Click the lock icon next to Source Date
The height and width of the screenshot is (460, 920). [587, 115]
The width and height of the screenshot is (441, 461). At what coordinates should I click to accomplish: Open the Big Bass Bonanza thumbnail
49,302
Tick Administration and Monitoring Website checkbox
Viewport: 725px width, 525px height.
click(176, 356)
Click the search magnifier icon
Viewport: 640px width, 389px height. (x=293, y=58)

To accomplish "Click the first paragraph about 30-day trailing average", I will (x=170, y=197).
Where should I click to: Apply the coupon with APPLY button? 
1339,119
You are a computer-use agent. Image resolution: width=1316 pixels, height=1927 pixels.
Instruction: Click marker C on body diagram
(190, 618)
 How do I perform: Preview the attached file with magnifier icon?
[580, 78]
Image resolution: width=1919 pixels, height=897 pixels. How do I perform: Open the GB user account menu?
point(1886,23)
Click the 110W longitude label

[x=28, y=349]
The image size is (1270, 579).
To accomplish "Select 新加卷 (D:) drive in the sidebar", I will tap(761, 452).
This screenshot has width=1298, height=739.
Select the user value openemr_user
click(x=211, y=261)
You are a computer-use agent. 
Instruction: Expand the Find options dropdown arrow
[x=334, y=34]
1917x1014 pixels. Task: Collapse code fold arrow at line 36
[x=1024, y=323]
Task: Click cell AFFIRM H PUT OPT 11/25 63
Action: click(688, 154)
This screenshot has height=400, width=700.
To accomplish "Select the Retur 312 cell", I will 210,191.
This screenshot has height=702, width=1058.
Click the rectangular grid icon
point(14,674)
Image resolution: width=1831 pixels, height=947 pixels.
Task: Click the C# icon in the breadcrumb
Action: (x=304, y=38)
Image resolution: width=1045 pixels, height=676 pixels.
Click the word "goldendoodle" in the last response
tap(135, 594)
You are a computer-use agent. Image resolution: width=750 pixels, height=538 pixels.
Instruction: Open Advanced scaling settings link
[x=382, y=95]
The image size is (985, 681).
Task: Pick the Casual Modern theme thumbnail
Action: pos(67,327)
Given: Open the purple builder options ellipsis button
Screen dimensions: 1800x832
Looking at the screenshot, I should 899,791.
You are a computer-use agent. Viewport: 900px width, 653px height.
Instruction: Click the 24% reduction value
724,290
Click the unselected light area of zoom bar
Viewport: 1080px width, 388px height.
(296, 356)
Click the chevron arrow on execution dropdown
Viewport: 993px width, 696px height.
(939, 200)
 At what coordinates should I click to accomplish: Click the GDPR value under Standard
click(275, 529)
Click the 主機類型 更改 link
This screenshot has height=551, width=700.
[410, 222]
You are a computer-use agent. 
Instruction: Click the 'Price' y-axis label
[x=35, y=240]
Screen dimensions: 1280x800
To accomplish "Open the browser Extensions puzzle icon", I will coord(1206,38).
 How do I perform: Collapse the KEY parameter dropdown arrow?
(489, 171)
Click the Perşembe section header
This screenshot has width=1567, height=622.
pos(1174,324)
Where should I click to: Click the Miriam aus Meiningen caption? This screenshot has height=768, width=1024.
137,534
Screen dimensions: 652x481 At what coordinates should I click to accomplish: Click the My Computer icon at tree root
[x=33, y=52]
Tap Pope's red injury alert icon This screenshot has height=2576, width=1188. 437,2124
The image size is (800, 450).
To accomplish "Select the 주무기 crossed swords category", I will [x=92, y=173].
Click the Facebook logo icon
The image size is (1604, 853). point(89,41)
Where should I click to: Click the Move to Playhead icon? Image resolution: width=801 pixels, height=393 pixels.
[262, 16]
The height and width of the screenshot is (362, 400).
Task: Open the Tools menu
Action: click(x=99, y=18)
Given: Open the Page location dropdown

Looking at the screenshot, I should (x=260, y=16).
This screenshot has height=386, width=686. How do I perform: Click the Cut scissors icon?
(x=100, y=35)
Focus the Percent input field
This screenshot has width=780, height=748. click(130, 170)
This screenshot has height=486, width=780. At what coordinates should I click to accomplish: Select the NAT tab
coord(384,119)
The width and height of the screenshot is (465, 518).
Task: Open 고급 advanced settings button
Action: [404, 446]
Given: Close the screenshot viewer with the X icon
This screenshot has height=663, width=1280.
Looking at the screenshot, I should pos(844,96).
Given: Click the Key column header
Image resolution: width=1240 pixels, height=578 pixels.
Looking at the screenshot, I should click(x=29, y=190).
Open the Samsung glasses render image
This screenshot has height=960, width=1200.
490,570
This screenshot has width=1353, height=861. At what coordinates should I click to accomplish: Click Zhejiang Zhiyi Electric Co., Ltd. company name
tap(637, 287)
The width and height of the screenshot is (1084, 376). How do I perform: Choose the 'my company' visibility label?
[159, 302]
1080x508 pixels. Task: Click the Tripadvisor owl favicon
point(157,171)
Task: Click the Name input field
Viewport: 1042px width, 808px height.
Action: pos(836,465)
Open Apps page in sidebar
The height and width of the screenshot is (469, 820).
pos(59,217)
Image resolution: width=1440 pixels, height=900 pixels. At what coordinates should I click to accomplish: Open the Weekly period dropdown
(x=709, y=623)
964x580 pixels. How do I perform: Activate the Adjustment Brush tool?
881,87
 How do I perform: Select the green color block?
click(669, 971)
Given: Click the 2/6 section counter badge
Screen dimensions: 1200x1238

- **Task statement**:
Repeat the material in full, exactly as it stands.

- **Result below**:
Click the lock icon next to Source Date
The height and width of the screenshot is (460, 920). [587, 115]
The width and height of the screenshot is (441, 461). At what coordinates should I click to accomplish: Open the Big Bass Bonanza thumbnail
49,302
Tick Administration and Monitoring Website checkbox
Viewport: 725px width, 525px height.
click(176, 356)
Click the search magnifier icon
Viewport: 640px width, 389px height. (x=293, y=58)

To accomplish "Click the first paragraph about 30-day trailing average", I will (x=170, y=197).
Where should I click to: Apply the coupon with APPLY button? 
1339,119
You are a computer-use agent. Image resolution: width=1316 pixels, height=1927 pixels.
Instruction: Click marker C on body diagram
(190, 618)
 How do I perform: Preview the attached file with magnifier icon?
[580, 78]
Image resolution: width=1919 pixels, height=897 pixels. How do I perform: Open the GB user account menu?
point(1886,23)
Click the 110W longitude label

[x=28, y=349]
The image size is (1270, 579).
To accomplish "Select 新加卷 (D:) drive in the sidebar", I will tap(761, 452).
This screenshot has width=1298, height=739.
Select the user value openemr_user
click(x=211, y=261)
You are a computer-use agent. 
Instruction: Expand the Find options dropdown arrow
[x=334, y=34]
1917x1014 pixels. Task: Collapse code fold arrow at line 36
[x=1024, y=323]
Task: Click cell AFFIRM H PUT OPT 11/25 63
Action: click(688, 154)
This screenshot has height=400, width=700.
To accomplish "Select the Retur 312 cell", I will 210,191.
This screenshot has height=702, width=1058.
Click the rectangular grid icon
point(14,674)
Image resolution: width=1831 pixels, height=947 pixels.
Task: Click the C# icon in the breadcrumb
Action: (x=304, y=38)
Image resolution: width=1045 pixels, height=676 pixels.
Click the word "goldendoodle" in the last response
tap(135, 594)
You are a computer-use agent. Image resolution: width=750 pixels, height=538 pixels.
Instruction: Open Advanced scaling settings link
[x=382, y=95]
The image size is (985, 681).
Task: Pick the Casual Modern theme thumbnail
Action: pos(67,327)
Given: Open the purple builder options ellipsis button
Screen dimensions: 1800x832
Looking at the screenshot, I should 899,791.
You are a computer-use agent. Viewport: 900px width, 653px height.
Instruction: Click the 24% reduction value
724,290
Click the unselected light area of zoom bar
Viewport: 1080px width, 388px height.
(296, 356)
Click the chevron arrow on execution dropdown
Viewport: 993px width, 696px height.
(939, 200)
 At what coordinates should I click to accomplish: Click the GDPR value under Standard
click(275, 529)
Click the 主機類型 更改 link
This screenshot has height=551, width=700.
[410, 222]
You are a computer-use agent. 
Instruction: Click the 'Price' y-axis label
[x=35, y=240]
Screen dimensions: 1280x800
To accomplish "Open the browser Extensions puzzle icon", I will coord(1206,38).
 How do I perform: Collapse the KEY parameter dropdown arrow?
(489, 171)
Click the Perşembe section header
This screenshot has width=1567, height=622.
pos(1174,324)
Where should I click to: Click the Miriam aus Meiningen caption? This screenshot has height=768, width=1024.
137,534
Screen dimensions: 652x481 At what coordinates should I click to accomplish: Click the My Computer icon at tree root
[x=33, y=52]
Tap Pope's red injury alert icon This screenshot has height=2576, width=1188. 437,2124
The image size is (800, 450).
To accomplish "Select the 주무기 crossed swords category", I will [x=92, y=173].
Click the Facebook logo icon
The image size is (1604, 853). point(89,41)
Where should I click to: Click the Move to Playhead icon? Image resolution: width=801 pixels, height=393 pixels.
[262, 16]
The height and width of the screenshot is (362, 400).
Task: Open the Tools menu
Action: click(x=99, y=18)
Given: Open the Page location dropdown

Looking at the screenshot, I should (x=260, y=16).
This screenshot has height=386, width=686. How do I perform: Click the Cut scissors icon?
(x=100, y=35)
Focus the Percent input field
This screenshot has width=780, height=748. click(130, 170)
This screenshot has height=486, width=780. At what coordinates should I click to accomplish: Select the NAT tab
coord(384,119)
The width and height of the screenshot is (465, 518).
Task: Open 고급 advanced settings button
Action: [404, 446]
Given: Close the screenshot viewer with the X icon
This screenshot has height=663, width=1280.
Looking at the screenshot, I should pos(844,96).
Given: Click the Key column header
Image resolution: width=1240 pixels, height=578 pixels.
Looking at the screenshot, I should click(x=29, y=190).
Open the Samsung glasses render image
This screenshot has height=960, width=1200.
490,570
This screenshot has width=1353, height=861. At what coordinates should I click to accomplish: Click Zhejiang Zhiyi Electric Co., Ltd. company name
tap(637, 287)
The width and height of the screenshot is (1084, 376). How do I perform: Choose the 'my company' visibility label?
[159, 302]
1080x508 pixels. Task: Click the Tripadvisor owl favicon
point(157,171)
Task: Click the Name input field
Viewport: 1042px width, 808px height.
Action: pos(836,465)
Open Apps page in sidebar
The height and width of the screenshot is (469, 820).
pos(59,217)
Image resolution: width=1440 pixels, height=900 pixels. At what coordinates should I click to accomplish: Open the Weekly period dropdown
(x=709, y=623)
964x580 pixels. How do I perform: Activate the Adjustment Brush tool?
881,87
 How do I perform: Select the green color block?
click(669, 971)
Given: Click the 2/6 section counter badge
Screen dimensions: 1200x1238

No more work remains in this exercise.